Government surveillance covertly gaining favor among amid crisis
Hidden behind all of the headlines about the Federal Reserve interest rate, the S&P 500 tanking and COVID-19 cases was a proposed legislation effort that has profound consequences on the field of cryptography.
Known as the EARN IT bill, U.S. Congresspeople have proposed a bill that would effectively grant the U.S. government the ability to access “any digital message.” The bill would create a consortium of law enforcement agencies headed by the Justice Department that would institute a standard verification mechanism for any digital message. If the message does not use the standard “verification” of the government’s technology to authenticate the message, then the sending/receiving parties can be sued into oblivion.
Concerning cryptography, this is a disastrous bill. The proposed document cleverly avoids the explicit use of the word “encryption,” but its language indicates that cryptography would become illegal, as all messages cannot be private between two counterparties. The government gets a backdoor.
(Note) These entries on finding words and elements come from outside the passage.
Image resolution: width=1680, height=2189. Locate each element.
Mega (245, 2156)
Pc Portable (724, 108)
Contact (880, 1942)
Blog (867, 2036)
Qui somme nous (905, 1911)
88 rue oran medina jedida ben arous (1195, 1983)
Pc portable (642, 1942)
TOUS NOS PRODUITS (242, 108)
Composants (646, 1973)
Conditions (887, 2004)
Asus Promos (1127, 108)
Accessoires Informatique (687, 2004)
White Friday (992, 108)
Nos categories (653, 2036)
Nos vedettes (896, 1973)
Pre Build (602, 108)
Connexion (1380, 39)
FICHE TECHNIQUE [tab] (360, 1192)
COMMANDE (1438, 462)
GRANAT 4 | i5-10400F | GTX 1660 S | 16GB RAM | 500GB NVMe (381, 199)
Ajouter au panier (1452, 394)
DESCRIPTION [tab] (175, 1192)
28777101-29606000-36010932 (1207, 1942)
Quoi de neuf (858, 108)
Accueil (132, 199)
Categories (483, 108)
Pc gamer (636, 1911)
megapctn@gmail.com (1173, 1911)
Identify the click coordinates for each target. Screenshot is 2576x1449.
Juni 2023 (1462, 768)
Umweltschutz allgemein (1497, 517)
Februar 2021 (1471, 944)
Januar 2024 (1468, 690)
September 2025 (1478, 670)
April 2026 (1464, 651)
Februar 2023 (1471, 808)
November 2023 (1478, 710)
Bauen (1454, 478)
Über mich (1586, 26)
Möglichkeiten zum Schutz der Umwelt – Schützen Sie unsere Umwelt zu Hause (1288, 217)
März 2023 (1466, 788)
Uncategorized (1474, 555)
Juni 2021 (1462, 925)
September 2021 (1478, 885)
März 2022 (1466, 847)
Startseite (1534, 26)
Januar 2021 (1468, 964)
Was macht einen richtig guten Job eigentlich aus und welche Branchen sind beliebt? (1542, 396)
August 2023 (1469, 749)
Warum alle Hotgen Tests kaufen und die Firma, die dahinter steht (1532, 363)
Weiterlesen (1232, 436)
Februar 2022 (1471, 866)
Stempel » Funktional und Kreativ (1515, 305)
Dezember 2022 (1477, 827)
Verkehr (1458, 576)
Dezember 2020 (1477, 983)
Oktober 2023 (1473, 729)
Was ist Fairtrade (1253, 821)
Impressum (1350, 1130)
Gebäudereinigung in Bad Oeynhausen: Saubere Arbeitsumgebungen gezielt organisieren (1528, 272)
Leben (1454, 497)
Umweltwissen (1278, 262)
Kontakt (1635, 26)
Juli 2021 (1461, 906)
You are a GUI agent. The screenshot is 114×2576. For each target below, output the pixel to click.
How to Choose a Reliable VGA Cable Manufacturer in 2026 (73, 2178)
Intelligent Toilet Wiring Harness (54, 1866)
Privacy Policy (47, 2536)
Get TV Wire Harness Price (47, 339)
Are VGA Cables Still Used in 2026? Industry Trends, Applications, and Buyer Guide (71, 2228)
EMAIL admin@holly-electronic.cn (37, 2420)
Encryption would become illegal by default because it preserves privacy and authentication of a message between two parties, preventing the ability of a third party to snoop on the message’s contents.
The bill is still in its early stages, but it shows, once again, that governments do not approve of widespread encryption use among the public. Whether it be the Clipper chip scandal of the 1990s or the subversive move by Congress that is masked by a national crisis, the government’s efforts are persistent.
Fortunately, cryptography — which is empirically just math — does not adhere to the caprices of hackers, governments or opportunities to subvert its influence. The grassroots encryption movement started by cypherpunks and bolstered by the crypto community has spread the technology to an extent that is unlikely to fade away at fiat decree.
For businesses enduring the turbulent COVID-19 situation, don’t forget to account for your security during these vulnerable times. As individuals, remember that cryptography is your friend in protecting your civil liberties during a public health crisis.